Spanish drinks aren’t only a great accompaniment to food, but can even be used directly in cooking, too: while some of the dishes mentioned above are signatures of Spain, turkey does often feature on a Spanish festive table. “I only eat roasted turkey once a year, on New Year’s Day” says Allibhoy, “but it has to be our family recipe as it is the only moist turkey I have ever tried. With the help of a syringe, we inject it with half a bottle of Spanish brandy 24 hours in advance and the results are unparalleled. If anyone tries it, they will never go back to eating turkey any other way.”
Meanwhile, 2022 also looks set to be the year where more consumers than ever switch up the sparkling they know for Cava at Christmas. And Allibhoy agrees: “To drink, it has to be a good celebratory Cava,” says Allibhoy of his ideal tipple for both Christmas and New Year. And the timing fits, as the continued rise to prominence of Cava was already well underway, but a new labelling system brought in by the region is looking to capitalise on that interest and break down what some consumers find can be tricky information to decipher when it comes to labels.
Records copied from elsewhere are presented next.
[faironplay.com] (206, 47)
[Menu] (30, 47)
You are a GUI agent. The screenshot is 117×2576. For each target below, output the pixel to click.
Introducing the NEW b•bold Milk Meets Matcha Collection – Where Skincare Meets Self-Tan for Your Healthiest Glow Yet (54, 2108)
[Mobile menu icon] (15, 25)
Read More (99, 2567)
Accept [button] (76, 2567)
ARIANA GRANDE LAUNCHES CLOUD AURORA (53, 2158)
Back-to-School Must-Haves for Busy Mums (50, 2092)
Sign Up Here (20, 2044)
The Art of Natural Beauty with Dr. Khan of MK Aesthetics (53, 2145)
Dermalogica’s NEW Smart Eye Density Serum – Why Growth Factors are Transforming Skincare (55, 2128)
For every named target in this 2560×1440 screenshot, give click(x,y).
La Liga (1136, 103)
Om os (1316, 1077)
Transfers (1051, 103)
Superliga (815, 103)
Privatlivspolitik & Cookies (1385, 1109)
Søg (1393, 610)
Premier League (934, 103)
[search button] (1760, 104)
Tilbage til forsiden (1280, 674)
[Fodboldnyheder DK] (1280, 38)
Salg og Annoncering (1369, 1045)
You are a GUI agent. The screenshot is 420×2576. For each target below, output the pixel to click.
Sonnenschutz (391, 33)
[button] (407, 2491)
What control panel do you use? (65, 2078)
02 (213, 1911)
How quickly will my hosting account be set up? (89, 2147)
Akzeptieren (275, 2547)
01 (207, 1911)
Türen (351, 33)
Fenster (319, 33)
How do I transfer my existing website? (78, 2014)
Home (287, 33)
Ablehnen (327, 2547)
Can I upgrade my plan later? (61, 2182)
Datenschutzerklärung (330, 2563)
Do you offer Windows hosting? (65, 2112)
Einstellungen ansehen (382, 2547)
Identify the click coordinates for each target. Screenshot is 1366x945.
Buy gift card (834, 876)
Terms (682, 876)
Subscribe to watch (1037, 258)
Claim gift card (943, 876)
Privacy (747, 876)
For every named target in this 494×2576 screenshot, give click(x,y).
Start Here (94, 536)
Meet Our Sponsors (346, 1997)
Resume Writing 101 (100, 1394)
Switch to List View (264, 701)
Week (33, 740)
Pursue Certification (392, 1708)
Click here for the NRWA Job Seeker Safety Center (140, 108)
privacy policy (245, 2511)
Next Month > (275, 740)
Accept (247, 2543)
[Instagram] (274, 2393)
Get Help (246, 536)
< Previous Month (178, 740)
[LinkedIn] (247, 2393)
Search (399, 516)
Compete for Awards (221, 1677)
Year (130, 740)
With its quality not in question, and with many drinkers already knowing Cava is a traditional method sparkler that can offer fantastic value without sacrificing on flavour and richness, it’s already a safe bet for many when it comes to choosing sparkling wines for the Christmas table. But seasoned wine drinkers who default to Champagne because of a higher level of knowledge about its production may be heartened by the changes, which highlight clearer information on regions and sub-regions, and a labelling system to denote the length of ageing before it’s bottled, including Reserva and Gran Reserva categories.
Elsewhere, Spanish still and dry wines are always a fantastic choice for the Christmas table, with a huge diversity of styles on offer. Those who love rich whites with Christmas dinner, for example, can look to the white wines of Rioja, or even Chardonnay from across the country, especially with a hint of oak. A huge range of reds, from medium-bodied grapes in the north to bold Tempranillo rich with dark fruits, will match perfectly with everything from roast turkey to lamb and the festive cheese board.
When it comes to Spanish food this Christmas, it comes down to more: more information, more diversity, and more quality. Alongside a UK consumer who is more discerning, more educated and more curious than ever, the increase in consumption of Spanish food and wine may well start to shape what’s on festive tables outside the country this year, whether you’re having turkey or turbot.